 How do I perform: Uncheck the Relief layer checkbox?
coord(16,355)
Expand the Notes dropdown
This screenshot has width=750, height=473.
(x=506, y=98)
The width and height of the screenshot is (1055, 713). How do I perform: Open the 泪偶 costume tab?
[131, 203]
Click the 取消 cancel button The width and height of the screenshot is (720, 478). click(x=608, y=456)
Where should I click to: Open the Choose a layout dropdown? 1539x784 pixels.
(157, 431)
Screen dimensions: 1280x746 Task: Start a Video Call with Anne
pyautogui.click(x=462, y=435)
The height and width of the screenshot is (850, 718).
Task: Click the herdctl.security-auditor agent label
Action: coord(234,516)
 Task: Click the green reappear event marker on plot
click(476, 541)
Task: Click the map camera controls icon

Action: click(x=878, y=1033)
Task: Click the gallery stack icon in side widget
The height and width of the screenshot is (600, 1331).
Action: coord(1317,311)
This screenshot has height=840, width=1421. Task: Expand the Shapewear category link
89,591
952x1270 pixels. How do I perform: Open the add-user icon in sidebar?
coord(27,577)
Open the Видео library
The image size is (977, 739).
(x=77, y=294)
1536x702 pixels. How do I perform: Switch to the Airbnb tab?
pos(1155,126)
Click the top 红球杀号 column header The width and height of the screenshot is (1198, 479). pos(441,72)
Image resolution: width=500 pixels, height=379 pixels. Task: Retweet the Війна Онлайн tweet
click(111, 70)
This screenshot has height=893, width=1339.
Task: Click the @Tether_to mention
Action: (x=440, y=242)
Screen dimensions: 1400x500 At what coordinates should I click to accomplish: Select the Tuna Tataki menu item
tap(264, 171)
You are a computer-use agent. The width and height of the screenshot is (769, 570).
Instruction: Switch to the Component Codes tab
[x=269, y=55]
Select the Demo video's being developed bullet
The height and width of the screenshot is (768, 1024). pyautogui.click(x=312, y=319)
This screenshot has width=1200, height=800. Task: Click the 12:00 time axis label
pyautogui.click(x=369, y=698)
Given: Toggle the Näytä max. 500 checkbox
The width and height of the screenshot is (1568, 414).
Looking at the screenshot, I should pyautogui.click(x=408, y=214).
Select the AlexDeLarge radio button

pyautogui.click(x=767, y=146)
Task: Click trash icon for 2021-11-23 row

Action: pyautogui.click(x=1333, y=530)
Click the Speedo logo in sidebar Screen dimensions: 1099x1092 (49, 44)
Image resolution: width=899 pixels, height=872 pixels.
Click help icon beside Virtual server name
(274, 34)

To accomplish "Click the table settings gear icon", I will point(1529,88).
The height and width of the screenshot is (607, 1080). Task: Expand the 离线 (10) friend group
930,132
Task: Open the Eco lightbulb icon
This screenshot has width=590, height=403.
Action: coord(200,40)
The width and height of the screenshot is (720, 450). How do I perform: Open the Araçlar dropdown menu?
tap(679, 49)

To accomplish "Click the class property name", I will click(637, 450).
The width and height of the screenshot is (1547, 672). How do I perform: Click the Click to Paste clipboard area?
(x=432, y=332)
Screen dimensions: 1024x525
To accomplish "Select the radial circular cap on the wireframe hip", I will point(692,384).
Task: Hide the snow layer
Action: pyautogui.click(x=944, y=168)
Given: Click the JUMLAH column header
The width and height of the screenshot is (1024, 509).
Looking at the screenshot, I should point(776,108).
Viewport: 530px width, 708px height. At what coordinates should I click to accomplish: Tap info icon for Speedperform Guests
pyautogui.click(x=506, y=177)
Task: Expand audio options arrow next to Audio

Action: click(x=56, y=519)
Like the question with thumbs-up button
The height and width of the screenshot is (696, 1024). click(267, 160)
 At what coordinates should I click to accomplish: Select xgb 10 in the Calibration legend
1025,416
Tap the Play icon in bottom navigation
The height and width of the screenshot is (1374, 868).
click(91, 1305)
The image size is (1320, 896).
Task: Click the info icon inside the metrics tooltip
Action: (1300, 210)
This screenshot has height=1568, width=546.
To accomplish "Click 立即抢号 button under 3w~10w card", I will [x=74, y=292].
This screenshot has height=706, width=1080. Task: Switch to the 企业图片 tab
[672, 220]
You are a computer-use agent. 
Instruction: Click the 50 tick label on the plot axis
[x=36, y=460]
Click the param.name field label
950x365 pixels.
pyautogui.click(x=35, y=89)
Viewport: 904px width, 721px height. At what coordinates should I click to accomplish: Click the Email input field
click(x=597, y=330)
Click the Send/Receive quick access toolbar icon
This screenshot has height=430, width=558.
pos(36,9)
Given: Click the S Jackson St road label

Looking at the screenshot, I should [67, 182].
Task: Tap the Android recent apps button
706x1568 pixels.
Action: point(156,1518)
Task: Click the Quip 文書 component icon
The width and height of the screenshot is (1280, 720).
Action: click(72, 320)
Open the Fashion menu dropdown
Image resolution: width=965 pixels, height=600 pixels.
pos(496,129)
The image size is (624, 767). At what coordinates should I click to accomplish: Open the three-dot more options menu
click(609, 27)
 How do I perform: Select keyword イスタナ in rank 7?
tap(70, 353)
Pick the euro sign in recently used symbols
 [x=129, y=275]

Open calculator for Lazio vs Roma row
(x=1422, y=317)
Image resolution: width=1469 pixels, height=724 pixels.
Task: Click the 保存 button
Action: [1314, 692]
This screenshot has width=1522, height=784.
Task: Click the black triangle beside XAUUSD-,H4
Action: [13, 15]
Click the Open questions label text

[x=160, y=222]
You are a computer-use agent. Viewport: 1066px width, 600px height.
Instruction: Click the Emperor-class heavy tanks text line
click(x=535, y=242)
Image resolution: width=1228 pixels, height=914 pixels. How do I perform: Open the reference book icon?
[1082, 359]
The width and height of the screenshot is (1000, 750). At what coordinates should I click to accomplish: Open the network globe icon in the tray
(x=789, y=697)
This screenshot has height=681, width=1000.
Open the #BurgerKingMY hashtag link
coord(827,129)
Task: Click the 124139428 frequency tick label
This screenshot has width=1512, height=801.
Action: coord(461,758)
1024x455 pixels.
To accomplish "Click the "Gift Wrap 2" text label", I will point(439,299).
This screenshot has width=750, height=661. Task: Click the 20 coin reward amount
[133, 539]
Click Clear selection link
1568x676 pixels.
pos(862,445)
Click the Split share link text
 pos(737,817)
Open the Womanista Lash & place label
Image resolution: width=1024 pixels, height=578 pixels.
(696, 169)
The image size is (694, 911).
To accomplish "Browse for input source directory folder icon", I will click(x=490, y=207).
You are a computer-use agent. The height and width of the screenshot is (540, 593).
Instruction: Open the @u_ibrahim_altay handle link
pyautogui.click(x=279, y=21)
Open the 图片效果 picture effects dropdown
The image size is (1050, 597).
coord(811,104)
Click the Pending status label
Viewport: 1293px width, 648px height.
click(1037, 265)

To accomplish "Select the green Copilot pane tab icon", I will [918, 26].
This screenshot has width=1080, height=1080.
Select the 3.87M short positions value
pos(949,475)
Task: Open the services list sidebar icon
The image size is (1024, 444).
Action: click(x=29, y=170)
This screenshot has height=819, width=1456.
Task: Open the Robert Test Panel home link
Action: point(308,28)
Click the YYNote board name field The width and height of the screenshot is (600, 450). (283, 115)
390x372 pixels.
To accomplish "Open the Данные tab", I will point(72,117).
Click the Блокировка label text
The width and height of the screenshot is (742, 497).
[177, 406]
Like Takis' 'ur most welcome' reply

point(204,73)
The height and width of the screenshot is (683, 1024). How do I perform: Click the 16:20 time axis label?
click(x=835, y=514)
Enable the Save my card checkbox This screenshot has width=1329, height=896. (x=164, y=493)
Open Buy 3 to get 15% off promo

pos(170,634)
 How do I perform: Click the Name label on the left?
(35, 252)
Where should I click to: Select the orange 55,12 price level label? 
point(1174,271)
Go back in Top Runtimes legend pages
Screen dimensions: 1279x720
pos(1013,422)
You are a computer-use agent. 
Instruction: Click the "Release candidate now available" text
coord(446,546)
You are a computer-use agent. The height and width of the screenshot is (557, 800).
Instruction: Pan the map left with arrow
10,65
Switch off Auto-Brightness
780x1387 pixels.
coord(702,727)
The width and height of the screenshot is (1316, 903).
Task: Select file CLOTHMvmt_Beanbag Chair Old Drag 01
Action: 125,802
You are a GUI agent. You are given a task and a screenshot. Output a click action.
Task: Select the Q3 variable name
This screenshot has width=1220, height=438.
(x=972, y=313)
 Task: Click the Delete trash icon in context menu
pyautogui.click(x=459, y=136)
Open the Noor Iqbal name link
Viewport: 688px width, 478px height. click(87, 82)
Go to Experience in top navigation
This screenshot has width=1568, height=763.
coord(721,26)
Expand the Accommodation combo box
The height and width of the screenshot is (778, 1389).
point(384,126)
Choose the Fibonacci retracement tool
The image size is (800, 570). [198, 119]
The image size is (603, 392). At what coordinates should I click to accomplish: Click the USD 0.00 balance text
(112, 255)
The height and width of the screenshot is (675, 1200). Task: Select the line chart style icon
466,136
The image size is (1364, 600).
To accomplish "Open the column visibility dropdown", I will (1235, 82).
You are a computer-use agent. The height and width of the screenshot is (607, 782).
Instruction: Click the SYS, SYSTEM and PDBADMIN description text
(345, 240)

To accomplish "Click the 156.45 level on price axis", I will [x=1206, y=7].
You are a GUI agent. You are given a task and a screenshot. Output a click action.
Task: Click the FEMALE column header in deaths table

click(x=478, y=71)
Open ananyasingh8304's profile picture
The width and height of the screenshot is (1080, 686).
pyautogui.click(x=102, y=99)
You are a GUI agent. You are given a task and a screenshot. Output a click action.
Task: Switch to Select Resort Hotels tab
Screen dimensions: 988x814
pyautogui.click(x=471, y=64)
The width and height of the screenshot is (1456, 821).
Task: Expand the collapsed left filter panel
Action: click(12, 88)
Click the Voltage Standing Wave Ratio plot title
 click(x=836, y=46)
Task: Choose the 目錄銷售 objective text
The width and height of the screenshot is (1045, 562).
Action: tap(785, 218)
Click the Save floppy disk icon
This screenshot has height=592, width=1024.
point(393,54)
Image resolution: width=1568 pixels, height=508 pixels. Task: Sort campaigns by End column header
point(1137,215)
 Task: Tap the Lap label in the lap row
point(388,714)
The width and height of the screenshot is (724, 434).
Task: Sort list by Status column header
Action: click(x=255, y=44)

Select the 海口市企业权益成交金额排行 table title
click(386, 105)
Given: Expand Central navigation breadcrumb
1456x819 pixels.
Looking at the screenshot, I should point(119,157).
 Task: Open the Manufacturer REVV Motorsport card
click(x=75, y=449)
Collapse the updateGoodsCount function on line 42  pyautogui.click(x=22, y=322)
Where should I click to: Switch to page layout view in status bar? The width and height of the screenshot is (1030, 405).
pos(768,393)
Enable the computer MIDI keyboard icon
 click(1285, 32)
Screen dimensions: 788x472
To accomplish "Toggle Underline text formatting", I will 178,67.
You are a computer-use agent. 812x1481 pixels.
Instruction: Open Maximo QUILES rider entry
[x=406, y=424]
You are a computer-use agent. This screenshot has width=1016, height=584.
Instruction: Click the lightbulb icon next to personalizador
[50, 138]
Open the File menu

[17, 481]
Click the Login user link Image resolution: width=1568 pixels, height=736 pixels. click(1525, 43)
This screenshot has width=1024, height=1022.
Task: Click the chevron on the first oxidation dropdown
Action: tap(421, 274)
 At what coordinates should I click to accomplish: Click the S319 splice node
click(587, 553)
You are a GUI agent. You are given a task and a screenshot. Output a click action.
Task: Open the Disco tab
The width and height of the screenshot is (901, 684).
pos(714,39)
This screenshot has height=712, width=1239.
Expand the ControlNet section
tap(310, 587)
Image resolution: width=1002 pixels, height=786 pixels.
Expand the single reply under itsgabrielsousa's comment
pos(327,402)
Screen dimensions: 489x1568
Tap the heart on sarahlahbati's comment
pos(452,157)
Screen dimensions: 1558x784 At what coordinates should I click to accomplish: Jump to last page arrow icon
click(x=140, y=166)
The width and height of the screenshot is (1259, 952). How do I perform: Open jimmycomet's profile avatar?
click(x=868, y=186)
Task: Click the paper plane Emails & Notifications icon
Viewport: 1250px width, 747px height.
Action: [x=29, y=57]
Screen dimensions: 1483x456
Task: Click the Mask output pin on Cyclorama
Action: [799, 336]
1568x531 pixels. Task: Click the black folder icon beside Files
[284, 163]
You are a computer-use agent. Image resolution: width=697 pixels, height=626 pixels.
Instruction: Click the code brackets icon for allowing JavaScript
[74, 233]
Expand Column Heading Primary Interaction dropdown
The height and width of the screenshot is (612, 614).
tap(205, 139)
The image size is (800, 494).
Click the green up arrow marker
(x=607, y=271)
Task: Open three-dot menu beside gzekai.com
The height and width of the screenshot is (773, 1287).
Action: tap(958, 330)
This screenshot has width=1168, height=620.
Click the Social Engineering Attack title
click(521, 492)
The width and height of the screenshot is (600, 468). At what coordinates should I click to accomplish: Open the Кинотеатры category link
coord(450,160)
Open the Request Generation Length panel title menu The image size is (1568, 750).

# # #

> **TO DO**
From the entries above, return exactly the line containing "952x1270 pixels. How", the line containing "Click the top", and all lines between, and nothing else.

> **RESPONSE TO THIS EXERCISE**
952x1270 pixels. How do I perform: Open the add-user icon in sidebar?
coord(27,577)
Open the Видео library
The image size is (977, 739).
(x=77, y=294)
1536x702 pixels. How do I perform: Switch to the Airbnb tab?
pos(1155,126)
Click the top 红球杀号 column header The width and height of the screenshot is (1198, 479). pos(441,72)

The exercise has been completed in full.